STATED GOAL - Update the listing below by changing "target" to "item" wherever it occurs and keeping everything else the same. Leave the pictures out of your answer.

Records from a collection:

***

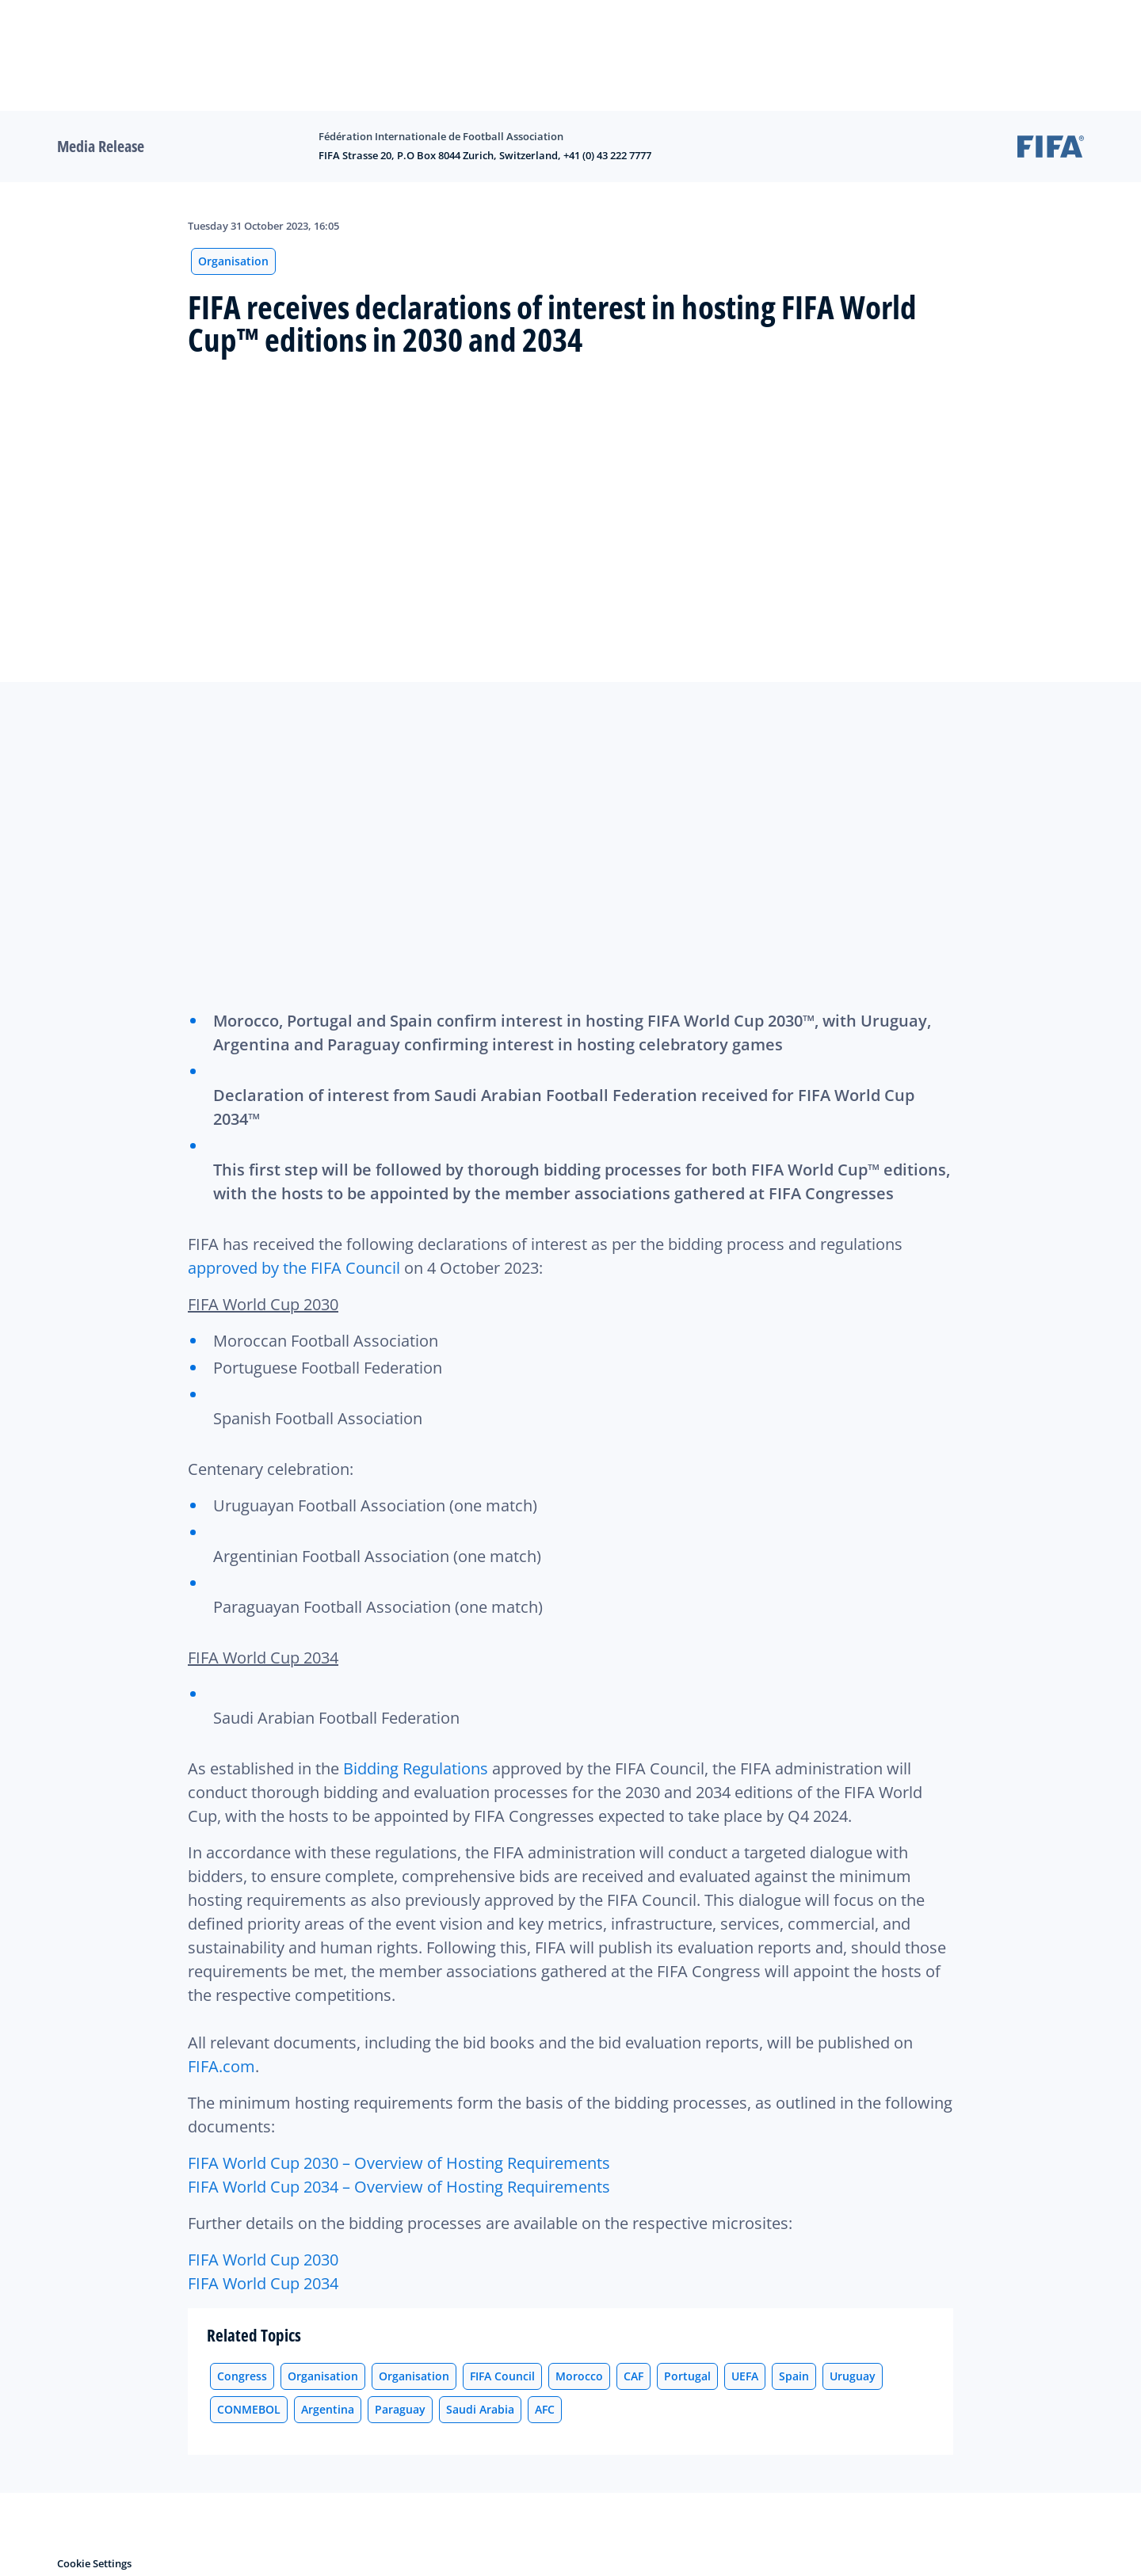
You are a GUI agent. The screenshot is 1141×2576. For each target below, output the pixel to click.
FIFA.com (221, 2066)
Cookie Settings (94, 2563)
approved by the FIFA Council (294, 1267)
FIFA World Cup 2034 (263, 2283)
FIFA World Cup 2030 (263, 2259)
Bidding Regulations (415, 1768)
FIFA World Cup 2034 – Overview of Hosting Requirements (399, 2186)
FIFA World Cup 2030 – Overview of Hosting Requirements (399, 2163)
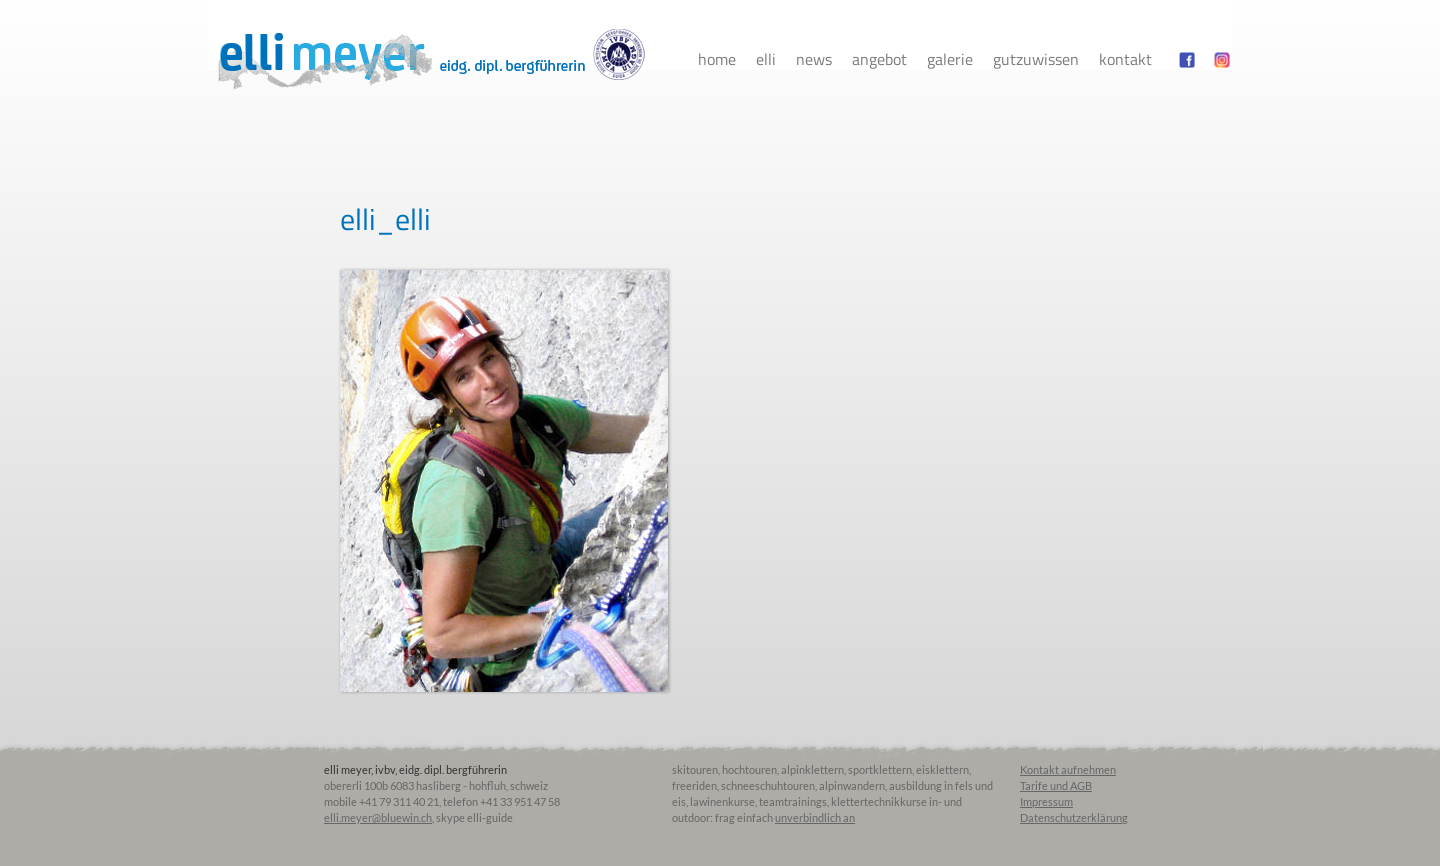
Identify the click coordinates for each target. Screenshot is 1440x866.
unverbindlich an (815, 817)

***

WRITTEN ANSWER -
You are a GUI agent. The screenshot is 1141×2576. For each item below, output the pixel to click.
FIFA.com (221, 2066)
Cookie Settings (94, 2563)
approved by the FIFA Council (294, 1267)
FIFA World Cup 2034 (263, 2283)
FIFA World Cup 2030 (263, 2259)
Bidding Regulations (415, 1768)
FIFA World Cup 2034 – Overview of Hosting Requirements (399, 2186)
FIFA World Cup 2030 – Overview of Hosting Requirements (399, 2163)
Identify the click coordinates for each item. Screenshot is 1440x866.
unverbindlich an (815, 817)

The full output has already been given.